Don't ban collusion conspiracy theorists

In the wake of special counsel Robert Mueller's report, there's a new meme on the right: Social media companies should ban the "conspiracy theorists" who constantly repeated that President Donald Trump's electoral victory was tainted by collusion with Russia. The argument isn't particularly persuasive, but it does point to a genuine problem.

Here's syndicated columnist Adriana Cohen: "For starters, Twitter, Facebook, Google and other Silicon Valley tech companies should remove all Russian collusion conspiracy theorists from their platforms." After all, the argument runs, Alex Jones and his Infowars was deplatformed. Why not (asks Cohen) treat those who spread the collusion story the same way?

"And what about Google?" she continues. "Will it continue to allow search results that yield now-debunked conspiracy theories surrounding Russian collusion and the Trump campaign? Or will they do the right thing and scrub misinformation and lies to stop the hoax from perpetuating?"

As George Will is wont to say: Well.

Cohen's is rather a clever notion, trying to hoist the left with its own admittedly shaky petard. Banning would be no small punishment, because the evidence suggests that deplatforming works--that is, those who are barred from social media, whatever their previous prominence, rapidly lose audience and influence.

My view is that social media companies shouldn't be in the business of banning anybody, but I don't happen to run one so it's not my call. So let's take Cohen seriously. Because even if she being tongue-in-cheek, trying to make a point about online discrimination against right-of-center viewpoints, her suggestion deserves a reflective response. Three responses, in fact.

1.Let's get the history right. Facebook, which got the ball rolling, didn't actually ban Alex Jones for spreading fake news. He was banned instead for violating the company's vague rules governing hate speech. Whatever one might say about the Russia-collusion narrative, it can't be squeezed into this particular pigeonhole.

I am skeptical that a category called hate speech can or should be defined and singled out for special treatment.
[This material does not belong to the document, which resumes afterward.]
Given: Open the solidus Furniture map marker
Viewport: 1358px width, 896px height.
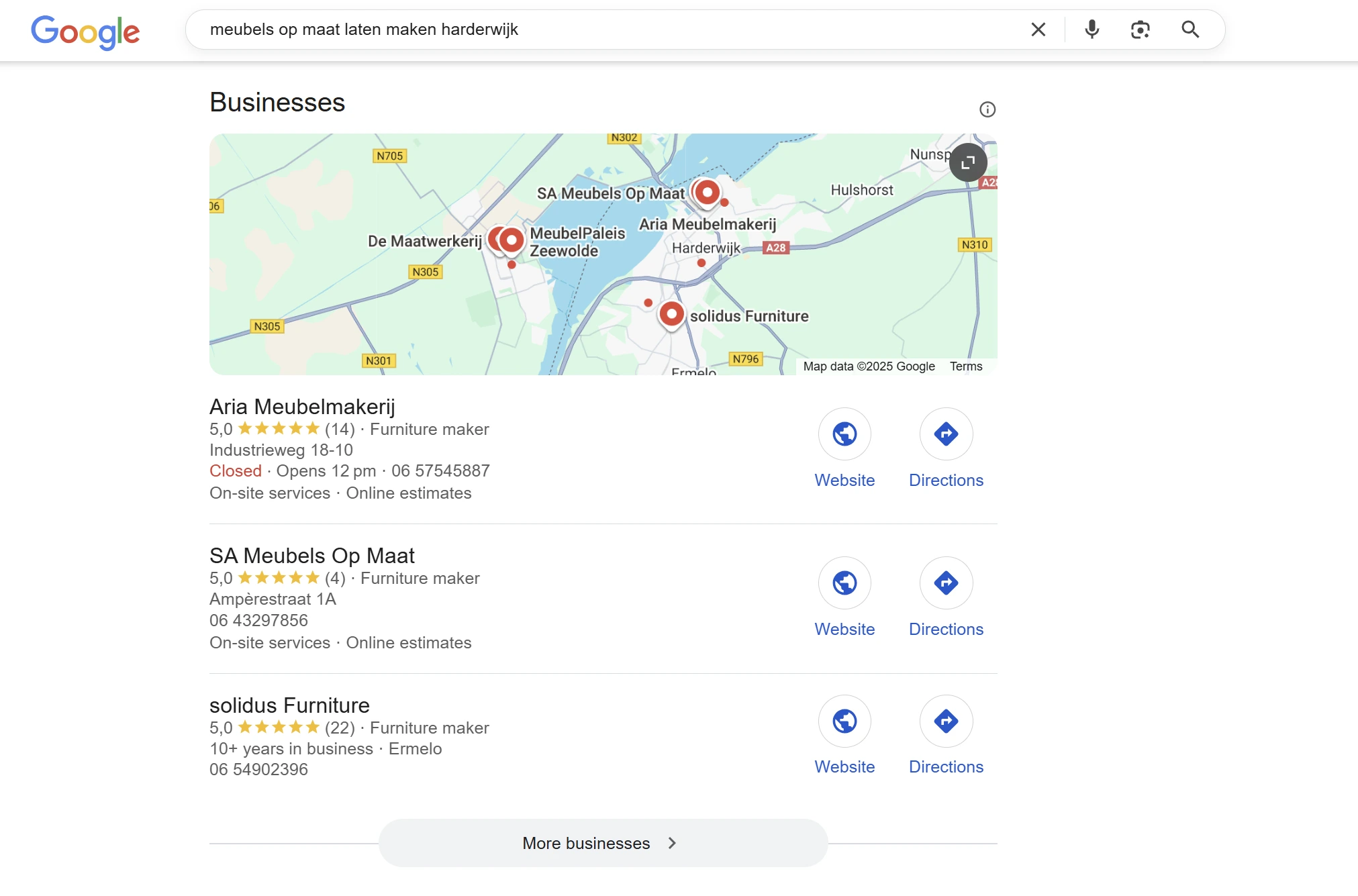Looking at the screenshot, I should tap(671, 314).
But the various social media companies that have adopted policies limiting it are privately owned and can do what they want. That's their right under the First Amendment. (I know that many of my friends on the left insist that corporations don't have free speech rights, but I emphatically disagree.)
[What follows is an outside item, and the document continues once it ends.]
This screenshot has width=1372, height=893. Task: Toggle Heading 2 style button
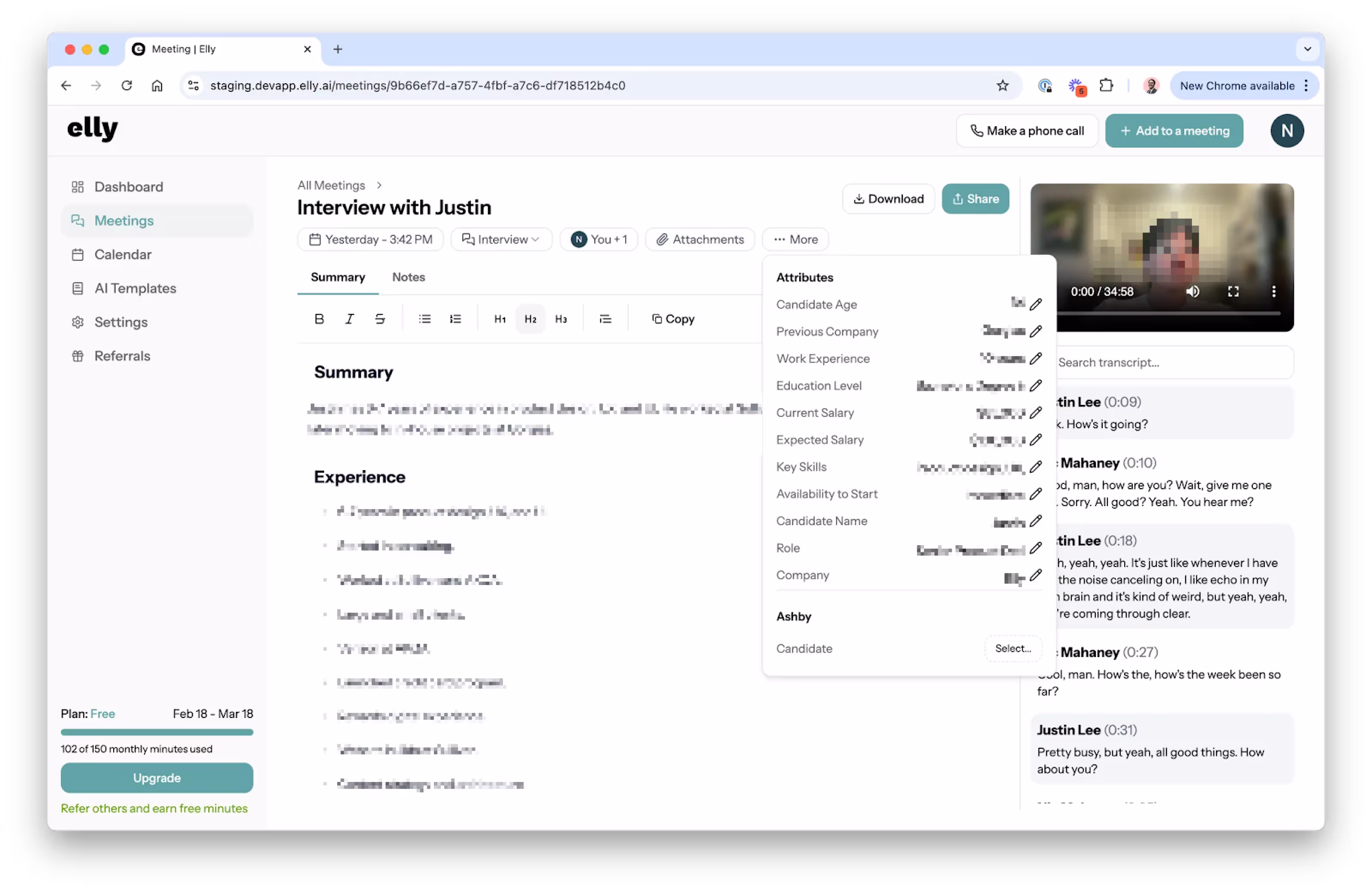(x=530, y=318)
2.One way to differentiate the Alex Joneses of the world from the many media figures who spread the Russia-collusion hypothesis is that Jones seems to have manufactured theories from whole cloth, while those who pushed the collusion tale sincerely believed it. Many doubtless believe it still. The distinction, then, would rest on whether those who propound or repeat conspiracy theories have reasonable grounds for their beliefs.

My friends on the right proclaim that many commentators have been so desperate to "get" Trump that they persuade themselves, on the basis of thin evidence, of whatever truths make him look bad. But even if this assertion is true (and I'm not endorsing it), the Russia-collusion theory cannot seriously be compared to (to take one example) Jones' claim that the Sandy Hook school shooting was actually a secret operation organized by the U.S. government.
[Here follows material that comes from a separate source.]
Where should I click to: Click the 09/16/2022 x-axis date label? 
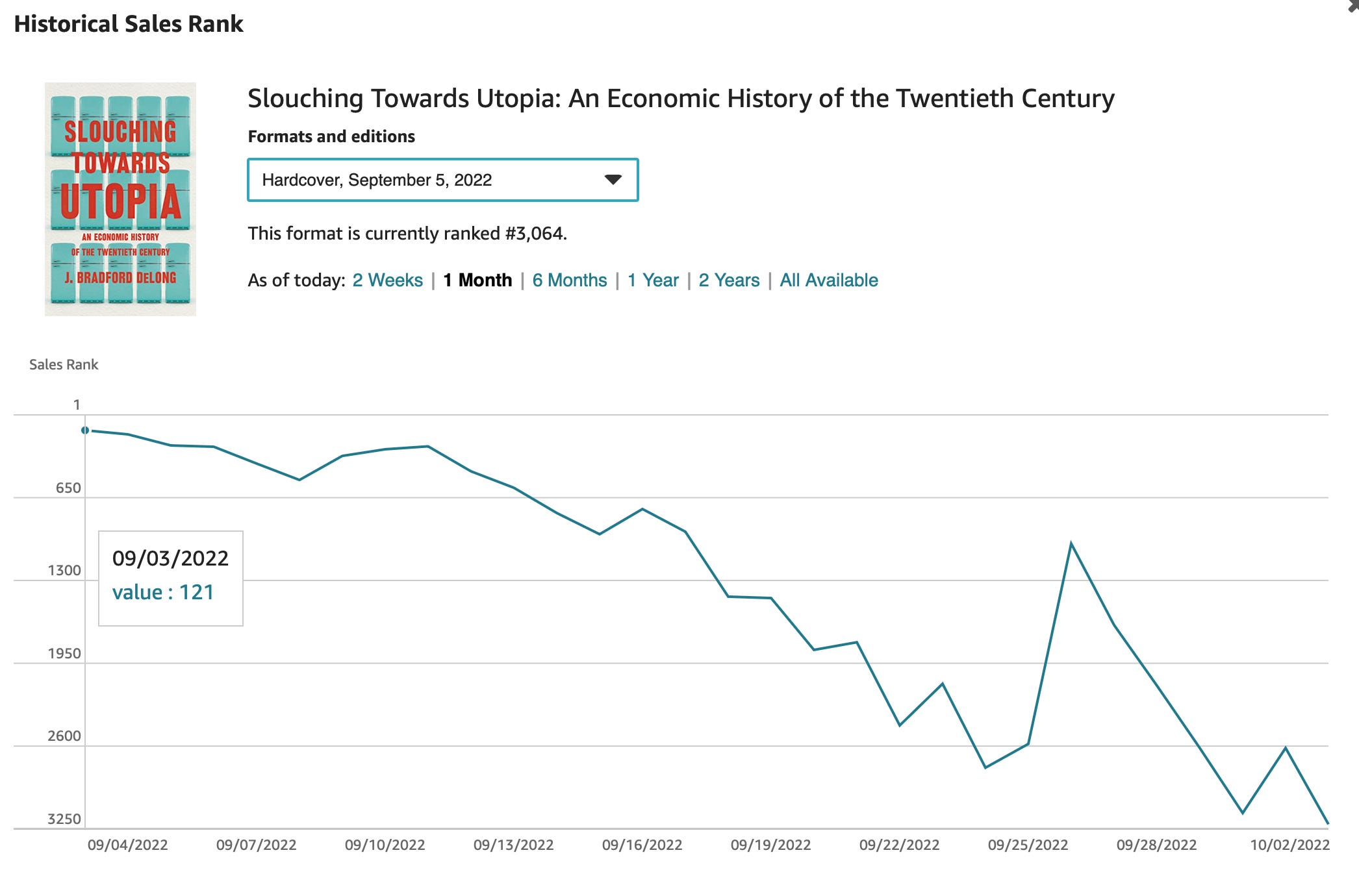click(x=642, y=845)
I admit that this would be a dreadful rule. It's difficult to imagine the social media companies, even with their thick bureaucracies of content reviewers, fairly enforcing so subtle a discrimination. This is true today particularly, when people of differing politics can hardly join argument because of sharp disagreements over which grounds are reasonable.

But we're not discussing here what the best rule should be; my point is only that the Russia-collusion hypothesis is different from lots of other conspiracy theories that get people banned.

2.In any case, criticism of a political candidate or a sitting president, even when arising from rumor and speculation, arguably must stand on a different footing than speech of other kinds. Here it is useful to be a bit Hayekian. Friedrich Hayek's case for free speech rested crucially on the notion that public debate constitutes a check on the government; allowing the government to regulate speech thus allows the government to control the debate about itself.

Yes, this thesis is controversial, but the question whether political speech is entitled to a higher level of constitutional protection than speech of other kinds we can leave for another day. For the moment, suffice to say that a social media company might reasonably adopt Hayek's position.

Having said this, I should make clear that I adhere strongly to my stated position that social media companies should not be trying to discriminate between true and false news. And not only because we don't really know all that much about how false claims on social media affect people's views. The larger reason is that as the de facto gatekeepers of public debate, social media companies have an ethical responsibility to bend over background to be neutral toward content. Any effort to do otherwise will inevitably be abused by partisan bias.

I certainly would not want the government to adopt any sort of legislation enforcing that responsibility--for example, by regulating the platforms as public utilities. But I'm still quite certain that the responsibility is there.

Stephen L. Carter is a professor of law at Yale University and was a clerk to U.S. Supreme Court Justice Thurgood Marshall.